You may use SQL functions in a DomEL expression, but only in limited circumstances:
• | The functions must be supported by the database. See the vendor documentation for available functions and their syntax. |
• | The functions must follow the convention of comma-separated parameters. For example, you can use TRIM(person.name), but not TRIM('Jr' FROM person.name) |
• | The type of the return values must be appropriate, either within the expression or for the type of the calculated field. |
• | The SQL context must be appropriate for the functions. For example, you cannot use aggregation functions such as COUNT in a calculated field because there is no GROUP BY clause. |
Except for the comma-separated parameter pattern, the DomEL validation cannot enforce these criteria. You must ensure that any SQL functions meet these criteria, otherwise the expression causes errors when using the Domain to create a report.
Complex Expressions
Complex expressions are written by grouping any of the operators or functions above. Parentheses () may be used for grouping boolean operators, but arithmetic expressions that rely on parentheses are not supported. To compute complex arithmetic expressions, you may need to define several expressions as separate calculated fields, and then reference them in a simpler expression in another calculated field.
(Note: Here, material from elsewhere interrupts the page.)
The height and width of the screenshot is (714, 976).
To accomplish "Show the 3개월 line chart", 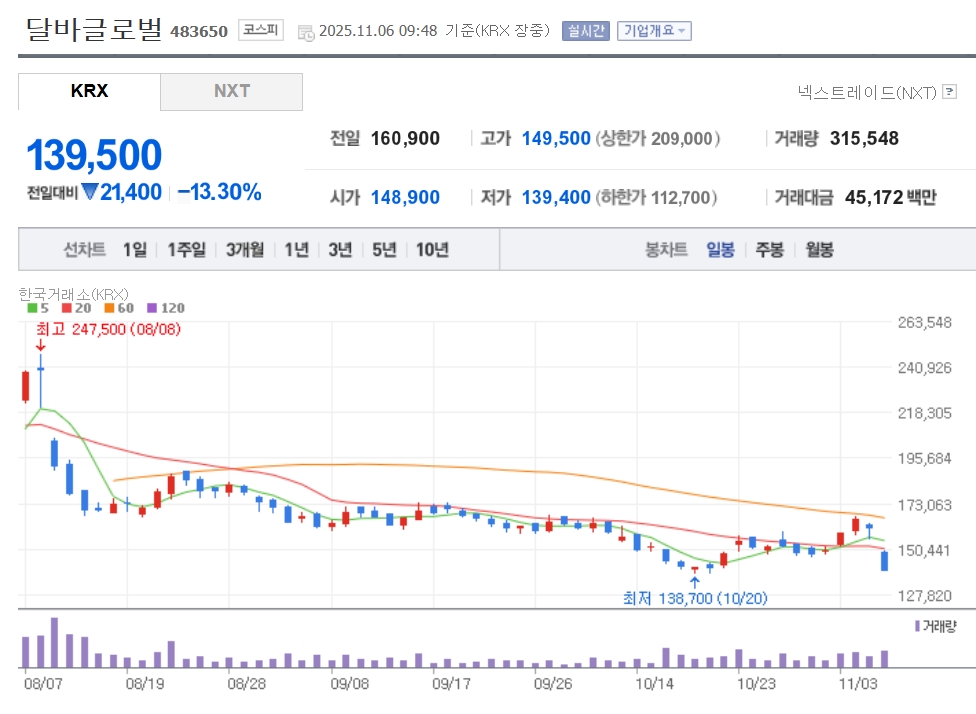I will pos(244,250).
The following examples show complex expressions suitable for filters. This first one selects only stores in Western states of the US:
s1.store_country in ('USA') and s1.store_state in ('WA', 'OR', 'CA', 'NV')
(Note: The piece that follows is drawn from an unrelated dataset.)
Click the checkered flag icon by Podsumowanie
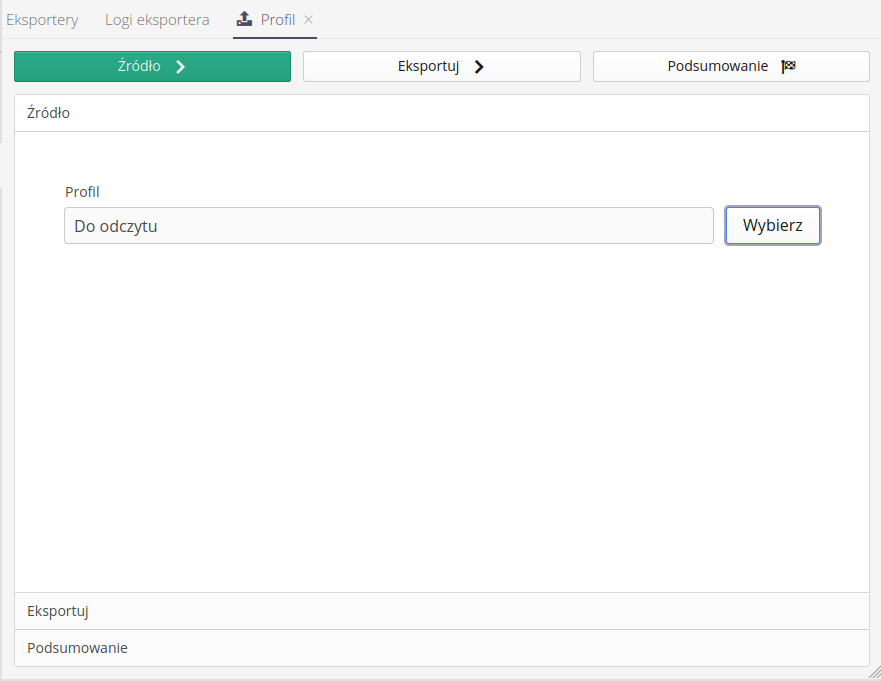 pyautogui.click(x=788, y=67)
The following filter expression uses a date range:
s1.first_opened_date in ( Date( '2000-01-01' ) : Date( '2004-12-31' )) and not( s1.closed )
As shown in these examples, field values are often compared to constant values such as 'USA'. Therefore, the author of the design file must ensure that values used in a DomEL expression exist in the data source. Otherwise, a wrong value might go undetected and impact the quality of data in reports based on the Domain. The Domain Designer determines values for comparison by accessing the data source, so if you export a design file, you can use the values it has found. Another way to reduce errors and also support future data changes is to use more general expressions such as:
s1.store_country in ('US', 'USA', 'United States')